Hier wird mit "Schwarzer Pädagogik" gearbeitet: Wenn ein GKV-Kassenpatient länger als 4 Wochen o h n e Rücksicht auf Dringlichkeit, Versorgungs- und Inanspruchnahme-Realität auf einen Termin beim Facharzt warten muss, sollen die Kosten für die Alternativbehandlung z. B. im Krankenhaus und der damit verbundene Vermittlungsaufwand von der G e s a m t v e r g ü t u n g aller vertragsärztlich tätigen Kolleginnen und Kollegen kollektiv abgezogen werden?

Das sind entgegen den gesetzlich verbindlichen Regeln im Sozialgesetzbuch (SGB V) ein offener Vertragsbruch und eine zweifellos verfassungswidrige Kollektiv- und Sippenhaftung, die nur bei verbrecherischen Regimes und Willkürstaaten vorkommen. Trotzdem wurden vergleichbare Vorstellungen noch Anfang September 2013 in einem Entwurf des Versorgungsstrukturgesetzes vom Bun­des­ge­sund­heits­mi­nis­ter­ium aufgegriffen.

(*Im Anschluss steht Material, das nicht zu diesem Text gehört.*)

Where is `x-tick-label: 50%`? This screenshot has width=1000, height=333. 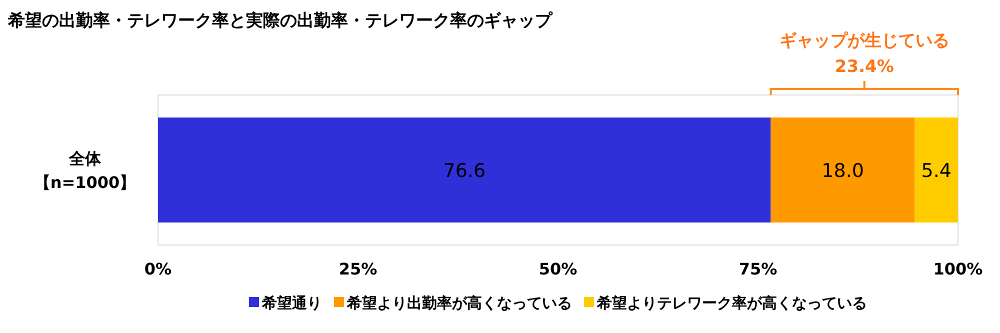
x-tick-label: 50% is located at coordinates (558, 268).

Bei Ärztinnen und Ärzten, die sich in Klinik und Praxis im Rahmen von multimodalen Untersuchungs-, Diagnostik-, Therapie- und Palliativkonzepten intensiv um Kranke kümmern, fällt den politisch Verantwortlichen und Koalitionären nur noch Schwarze Pädagogik ein. Bei unseren Patientinnen und Patienten mit Drogen-, Alkohol-, Medikamentenabhängigkeit, bei HIV-, Hepatitis-, venerischen Infektionen, bei fahrlässigen Unfällen, Fehlernährung, Adipositas permagna und Hochrisikosportarten ist H i l f e statt S t r a f e unser ärztliches Leitbild: Flankiert von Beratungseinrichtungen, aufsuchender Sozialarbeit, Amtspflegschaften, gesetzlichen Betreuungen, niedrigschwelligen Hilfsangeboten, Information durch die Bundeszentrale für gesundheitliche Aufklärung (BZgA), Rettungsleitstellen, Medien- und Öffentlichkeitskampagnen, "Hotlines" der Gesetzlichen Krankenkassen etc.

Was soll das narzisstisch-gekränkte, von populistisch-politischem Hass und Strafandrohung durchsetzte, pönalisierende Durcheinander bei Koalitionsverhandlung von politischen "Vorbildern", die nur noch ihre Medizin-bildungsfernen Parallelwelten kennen?